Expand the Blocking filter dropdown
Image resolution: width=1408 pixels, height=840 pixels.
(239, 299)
...
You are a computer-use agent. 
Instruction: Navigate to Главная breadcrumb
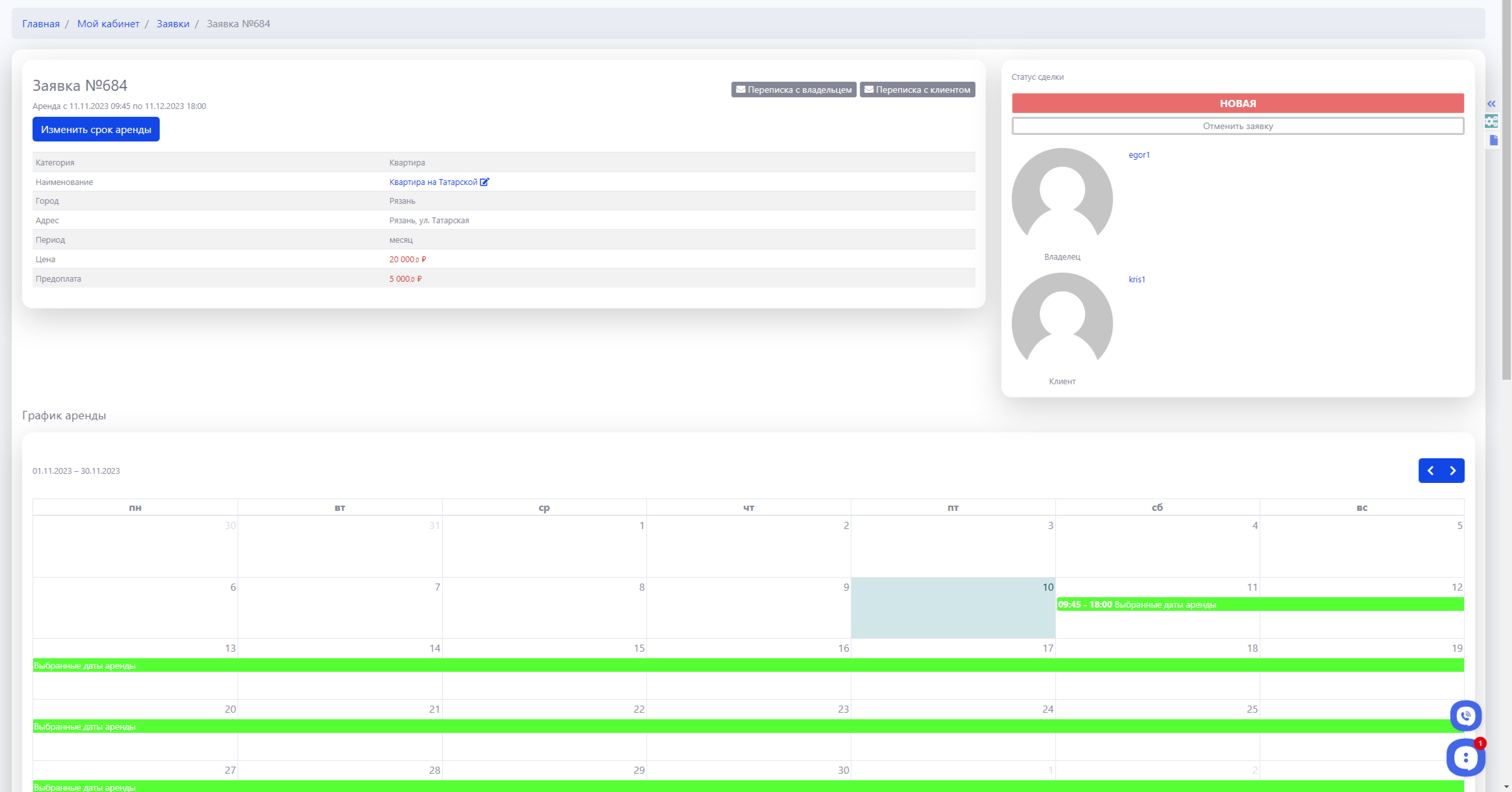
...
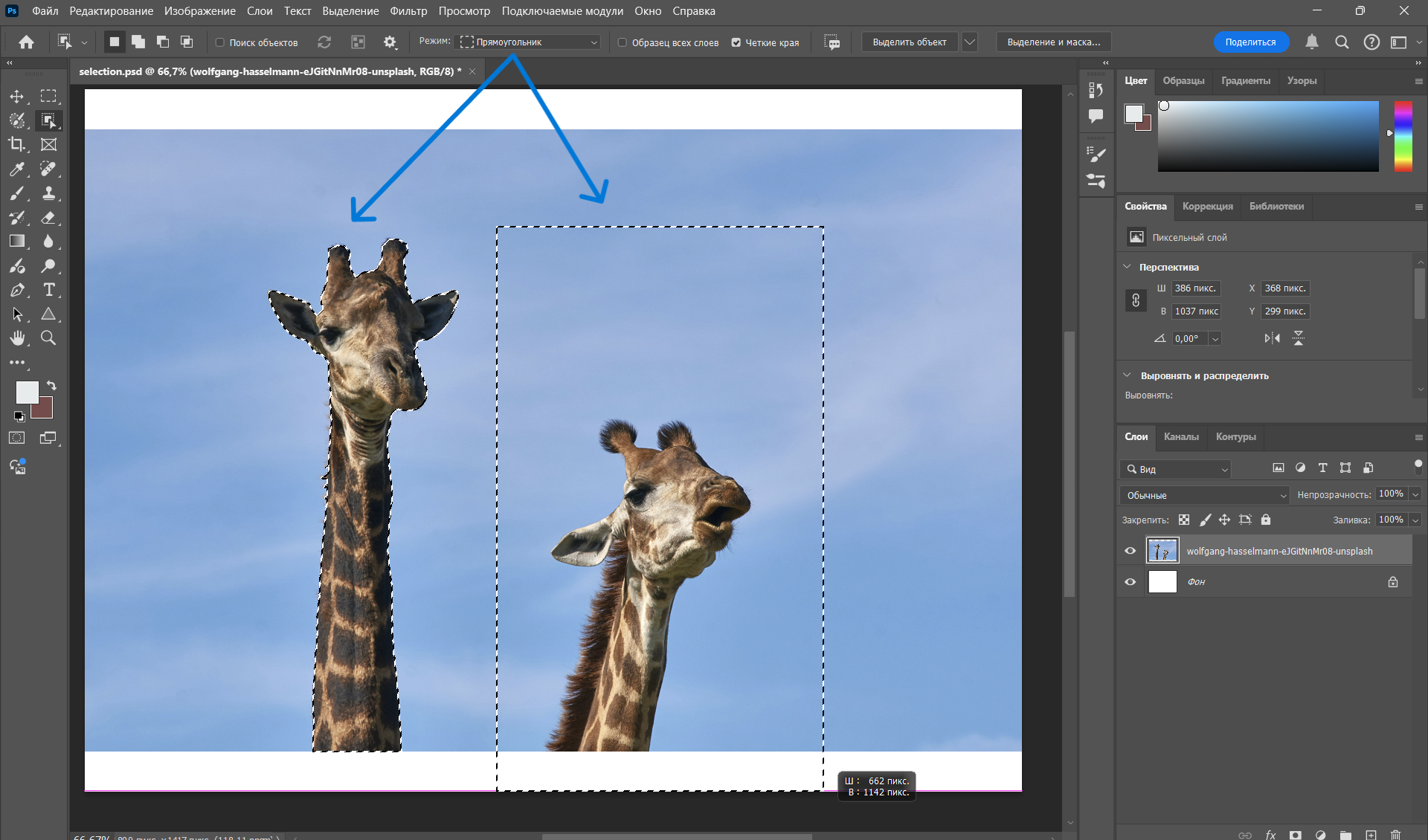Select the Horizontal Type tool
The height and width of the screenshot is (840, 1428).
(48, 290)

-- WHAT THE TASK ASKS --
Return, word for word, the lines of the data above from the line with "You are a computer-use agent." through the line with "Instruction: Navigate to Главная breadcrumb", inclusive.

-- TASK OUTPUT --
You are a computer-use agent. 
Instruction: Navigate to Главная breadcrumb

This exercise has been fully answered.